He is very much Just A Shooter right now, as he didn't add anything other than buckets to his stat line until after halftime and even then the only things tacked on were three rebounds and a foul. He is an endpoint for possessions only. His statistical profile is instantly familiar to anyone who's previewed a bunch of basketball teams using Kenpom as a crutch: miniscule assist, TO, and FT rates of 5.6, and 9.8 and 6.2, respectively, bunch of threes, few twos: corner gunner, corner gunner, corner gunner.
And he might stay this way. By this time last year we'd applied "Game, blouses" to Stauskas. He was getting to the bucket with some regularity. Just look at the FTAs: Stauskas had 87 last year; Irvin currently has 8. Even if his role is to be that gunner, previous editions of guys in that role have shown more diversity than Irvin is right now.
This is completely fine. If Irvin just turns into Bruce Bowen, that's a nice thing to have on your team, and Walton and LeVert can drive play even in the worst case NBA pillage scenario.
Michigan is considerably more diverse from three than other teams with noted bombers. Via Luke Winn.
Not just a shoot—wait is he even shooting? Nine points on just three shots for Stauskas looks like a bit of a crisis even if that's really six shot equivalents with Stauskas going 6/6 from the line, but in this one Stauskas effectively found shots for other guys (eight assists) much like Trey Burke did in the first half of the Kansas game last March.
Four TOs is a bit steep, especially since he had another four in Michigan's previous home game against Purdue. Seems like teams are more cognizant of Stauskas's playmaking ability and are trying to jam passing lanes when he drives.They're trying to play him like Wisconsin plays everyone: two point jumpers for you.
LeVert had a similar issue or two on drives where the shot looked like the right move but his assumption was that someone was coming over; he got away with a couple deflections on passes that should have been shots.
With the way they're calling charges now, once either guy turns the corner they should be more aggressive, especially since picking up an offensive foul hardly sentences either to foul trouble 99% of the time.

**INFORMATION SUPPLIED:**

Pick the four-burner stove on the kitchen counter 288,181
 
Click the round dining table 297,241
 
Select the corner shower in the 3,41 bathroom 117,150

**PROBLEMS:**
**A)** In the basketball commentary, rewrite the part between "He is very much" and "gunner, corner gunner.", inclusive, putting "spot-up shooter" wherever "corner gunner" appears.
**B)** According to the basketball commentary, how many free throw attempts did Stauskas have last year?
**C)** Please carry the basketball commentary forward from its final sentence.

**EXPECTED OUTPUTS:**
**A)**
He is very much Just A Shooter right now, as he didn't add anything other than buckets to his stat line until after halftime and even then the only things tacked on were three rebounds and a foul. He is an endpoint for possessions only. His statistical profile is instantly familiar to anyone who's previewed a bunch of basketball teams using Kenpom as a crutch: miniscule assist, TO, and FT rates of 5.6, and 9.8 and 6.2, respectively, bunch of threes, few twos: spot-up shooter, spot-up shooter, spot-up shooter.

**B)** 87

**C)**
Almost there. Michigan needs Caris LeVert to hit like 2/3 in Michigan's next game and have their other five guys hold serve, and then they will have six(!) guys hitting 40% from three. Robinson, at 29%, is the only guy on the roster who takes threes that are not obviously a great idea.
Walton has been crazy efficient in Big Ten play. [Fuller]
Quantifying Walton's improvement. At Michigan's 6-4 trough I noted that Michigan wasn't getting much out of either freshman and that turning that around was a major season key. Remember the brief period where people were wondering if Spike should be starting? It was around then.
Since, Irvin has established himself a shooter you have to reckon with; meanwhile, Derrick Walton has become a consistent double-digit scorer. He's doing this with much better efficiency. He went from bad 99 ORTG to 108 in the course of 12 games. While he is still the lowest-rated guy on the team in that stat, that's because Michigan's offense is bonkers. On a lot of teams—good teams, even—that's your #2 or #3 guy.
In Big Ten play, Walton's 18/31 from two and 12/23 from 3, a 66% eFG% that would place him third(!) nationally if that was his whole season. As it is he's now around 200th in both that stat and True Shooting %, which folds in free throws. Only Stauskas and the posts flushing excellent passes are above him in that department. The main thing holding him back is a TO rate that's a bit high for what you'd want, but a high TO rate for in a young guard is generally regarded a good sign as long as the rest of his game is solid.
Walton made a midseason leap; while he's still a complementary piece he's doing things that bode well for the immediate and long-term future.
Petteway could not get to the bucket like he did in the first game [Fuller]
Hey: defense. Michigan finally had a legit good all-around defensive game, holding Nebraska to 0.79 points a possession and 0.63 in the competitive section of the game. Terran Petteway entered the game the leading scorer in the Big Ten, scoring at least 15 in every conference outing and barely removed from a 35-point demolition of Minnesota. He ended up 2/10 from the floor and acquired five points, with four turnovers and one assist. That is locking a guy up.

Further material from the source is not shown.